The traditional lining is tin, which has a natural non-stick quality, and bonds effectively to the copper so it can be laid on very thinly. However, it doesn’t last indefinitely, and so the pans need retinning every few years – which is where Thomas Gameson comes in.
 
I showed Gameson a couple of my copper pans which I’d brought with me, which have a telltale copper gleam showing through the tin lining. They are battered and frankly a bit grubby looking, but he was unfazed, asking: “Shall we knock out the dents for you? Some people don’t want us to, as they’ve become part of the character of the pan.”
Out in the entrance, a scuffle of dogs, two Irish setters and a spaniel, heralded the arrival Gameson’s daughter Carmen, the eighth generation in the business, and the team member behind the newly user-friendly website, designed to make it easier for us to work out how to measure our pans and calculate the cost of retinning.
 
 
 
It’s not cheap – a 15cm pan might work out at £36 – but that is far less than buying a new one of the same quality, and there is the satisfaction of not sending another cheap pan to landfill.
We headed out to the factory floor to see the process begin. First my pans went into a huge bath of alkali (similar to oven cleaner) to clean them. “Some pans are ready in half an hour. These will need an overnight soak,” Gameson announced. Trying not to take it personally, I headed over to where Keith, who has been with the company more than 20 years, was working on applying the tin to an elegant, sloping sided sauté pan.
The pan sat on a Dickensian-looking set-up of a rack over a single burner: I half expected a handful of chestnuts to be tossed alongside. Keith ran a stick of pure tin over the surface of the hot pan, drawing a bright line of silver over the pan like a magical crayon. As soon as there was enough liquid tin pooling in the base, he quickly brushed it with deft thorough strokes over the inside of the pan, before sharply tipping the lip so the excess tin dripped in a shower of sparks on to the ground. “It’s been the same process since Cleopatra’s time – some of her mirrors are hot-tinned,” Carmen explained.
 
Keith thrust the hot pan into a rusty bath of water, where it hissed and steamed, then carried it over to a makeshift table made of an old oil drum, and examined the inside intently, peering closely as he angled it one way and another.

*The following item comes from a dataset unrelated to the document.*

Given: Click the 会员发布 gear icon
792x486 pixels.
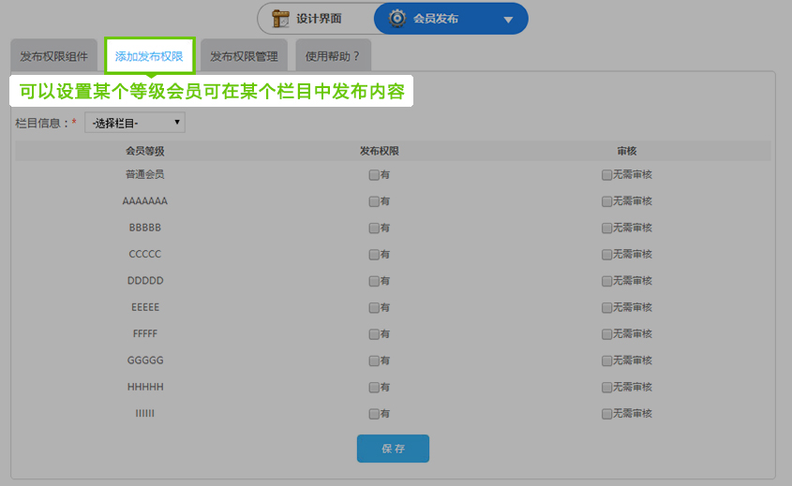Looking at the screenshot, I should coord(397,19).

“He is checking it is even, that there are no bubbles. You’ll always get faint marks from the brushing, but you don’t want anything that will interfere with how it cooks,” explained Gameson, before calling over, “OK Keith?” Keith nodded brusquely, polishing the outside with a cloth so that it gleamed, inside and out.
 
I left Gameson’s, entrusting my pans to the firm. Last week Carmen sent over the photographs: my pans are ready, but barely recognisable in their shininess. Even their cast-iron handles have a silvery gleam. That perfect sheen won’t last long, I know, but the brilliant new lining will give me years of good cooking. And that is copper bottomed.